You are viewing a plain text version of this content. The canonical link for it is here.
Posted to dev@jackrabbit.apache.org by Ard Schrijvers <a....@hippo.nl> on 2007/08/08 17:33:29 UTC

IndexingConfiguration jr 1.4 release, analyzing, searching and synonymprovider

Hello, 

and sorry for spamming, but I just want to share my findings/impressions, and what I am posting I am willimg to implement and port to the JackRabbit trunk (so if you bother to read it, and are positive about it, I will implement it :-) )

(if you make it to the end of this mail, I also describe how simple it would become to add a just in the trunk created SynonymProvider functionality....)

First of all, the IndexingConfiguration, very promising! Exactly what we need for better indexing, and, consequently better search results. Because, in the end, what good is a repository when customers can't find the results they are looking for? Storing, versioning, workflow, all very important, but no good when nobody can find their content (duhh, obviously).

So, one part that bothers me, is multilinguality (with lang specific stopwords, stemming, synonyms). Many customers these days want multilingual sites, and search them accordingly. And, obviously, lucene has quite some code for exactly this : see contrib/analyzers/src/java. 

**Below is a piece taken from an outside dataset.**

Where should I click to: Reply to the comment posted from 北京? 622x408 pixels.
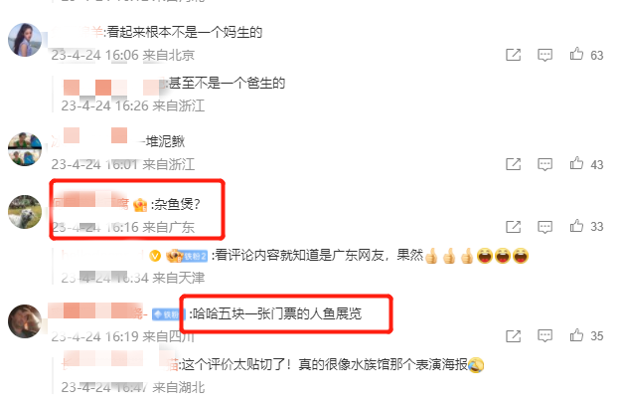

Obviously, lucene has many more analyzers, and you can easily add your own. AFAIU, there is a single configuration place where I can define the overall JackRabbit analyzer that is used within one workspace: 

in repository.xml :

<param name="analyzer" value="org.apache.lucene.analysis.standard.StandardAnalyzer"/>

but, what I want, is a per property defineable analyzer (I would give bode_fr a french analyzer, body_de a german, some properties i might want to be indexed with keyword analyzers, like zipcodes). The best place for this IMO, is the IndexingConfiguration: then, if you do not configure it, nothing changes for you.
 
So, for example the first index rule at http://wiki.apache.org/jackrabbit/IndexingConfiguration would change in:

<index-rule nodeType="nt:unstructured"
              boost="2.0">
    <property analyzer="org.apache.lucene.analysis.Analyzer.GermanAnalyzer">text_de</property>
</index-rule>

and during loading, we construct a Map of {jr-property,analyzer} (call it propertyAnalyzerMap). Then, all we need to add is one jackrabbit global analyzer, that look like:

class JRAnalyzer extends Analyzer {
	Analyzer defaultAnalyzer = new StandardAnalyzer();

	public TokenStream tokenStream(String fieldName, Reader reader) {
		Analyzer analyzer = (Analyzer)propertyAnalyzerMap.get(fieldName);
		if(analyzer!=null){
			return analyzer.tokenStream(fieldName, reader);
		}else{
			return this.defaultAnalyzer.tokenStream(fieldName, reader);
		}
	}
}

This very same JRAnalyzer is also used for the QueryParser in LuceneQueryBuilder, so this will work also for searching IIUC. So, WDOT? I can implement it and send a patch, but if the community is reluctant to it, I will have to do it for myself in a non jr code intrusive way.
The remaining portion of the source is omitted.